For a while, my mpssh runs were getting slow. I use it daily against about 1400 Linux hosts, and a trivial true command across 999 parallel SSH sessions had drifted to roughly two minutes. During the run, my desktop would get a sharp CPU spike, and the mpssh executions started interfering with interactive work. I started wondering whether newer OpenSSH packages, the growing host count, or even ssh-agent were to blame.
It turned out that the biggest win was splitting my 2.1 MB ~/.ssh/known_hosts into one small file per host. The ssh_config(5) documentation says that UserKnownHostsFile accepts runtime tokens such as %h, so a path like ~/.ssh/known_hosts_single/%h is valid.
I did not prove the exact lookup algorithm OpenSSH uses internally, so I will not speculate too much there. But the benchmark was clear enough: once I stopped feeding SSH a monolithic known_hosts file, the runtime dropped from about two minutes to about thirty seconds with the same host list and the same default 50 ms delay between forks.
Benchmark Summary
| Setup | Best time | What it showed |
|---|---|---|
Baseline, default SSH behavior, monolithic known_hosts, parallelism of 999 | 2m03.482s | This was the original pain point. |
Per-host known_hosts, default 50 ms delay | 26.840s | About 4.6x faster without any aggressive client-side tuning. |
| Same per-host setup, but 0 ms delay | 16.228s | Faster again, but much harsher on local CPU. |
| Per-host setup plus agent/key experiments | Roughly 27-32s at 50 ms | Disabling ssh-agent or switching RSA to Ed25519 did not materially change the result. |
The spawn delay also mattered, but in a different way. Reducing it from the default 50 ms to 5 ms or 0 ms shaved off more seconds, but it also pushed much harder on local CPU. In one 0 ms run, CPU idle dropped to 0% for about five seconds. That is why I kept the default 50 ms in normal use. Getting down to about 27 to 30 seconds while keeping the machine responsive was already good enough.

Listed entries -
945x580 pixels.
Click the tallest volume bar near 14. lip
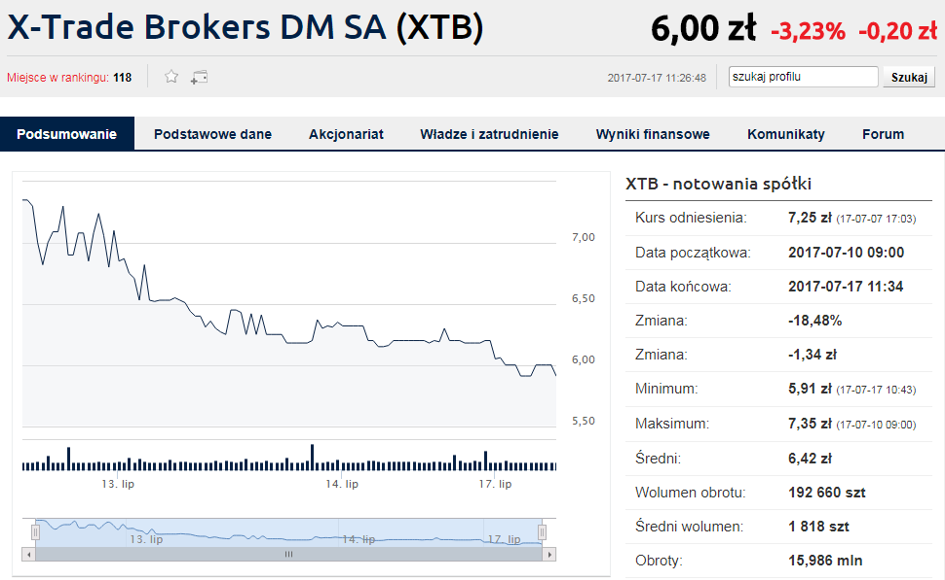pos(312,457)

---

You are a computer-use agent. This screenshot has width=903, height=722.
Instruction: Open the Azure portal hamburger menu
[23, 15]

Problem description -
Copy out the whole write-up on speeding up mpssh runs, word for word. Use only the write-up on speeding up mpssh runs, not the records.

Finished exercise -
For a while, my mpssh runs were getting slow. I use it daily against about 1400 Linux hosts, and a trivial true command across 999 parallel SSH sessions had drifted to roughly two minutes. During the run, my desktop would get a sharp CPU spike, and the mpssh executions started interfering with interactive work. I started wondering whether newer OpenSSH packages, the growing host count, or even ssh-agent were to blame.
It turned out that the biggest win was splitting my 2.1 MB ~/.ssh/known_hosts into one small file per host. The ssh_config(5) documentation says that UserKnownHostsFile accepts runtime tokens such as %h, so a path like ~/.ssh/known_hosts_single/%h is valid.
I did not prove the exact lookup algorithm OpenSSH uses internally, so I will not speculate too much there. But the benchmark was clear enough: once I stopped feeding SSH a monolithic known_hosts file, the runtime dropped from about two minutes to about thirty seconds with the same host list and the same default 50 ms delay between forks.
Benchmark Summary
| Setup | Best time | What it showed |
|---|---|---|
Baseline, default SSH behavior, monolithic known_hosts, parallelism of 999 | 2m03.482s | This was the original pain point. |
Per-host known_hosts, default 50 ms delay | 26.840s | About 4.6x faster without any aggressive client-side tuning. |
| Same per-host setup, but 0 ms delay | 16.228s | Faster again, but much harsher on local CPU. |
| Per-host setup plus agent/key experiments | Roughly 27-32s at 50 ms | Disabling ssh-agent or switching RSA to Ed25519 did not materially change the result. |
The spawn delay also mattered, but in a different way. Reducing it from the default 50 ms to 5 ms or 0 ms shaved off more seconds, but it also pushed much harder on local CPU. In one 0 ms run, CPU idle dropped to 0% for about five seconds. That is why I kept the default 50 ms in normal use. Getting down to about 27 to 30 seconds while keeping the machine responsive was already good enough.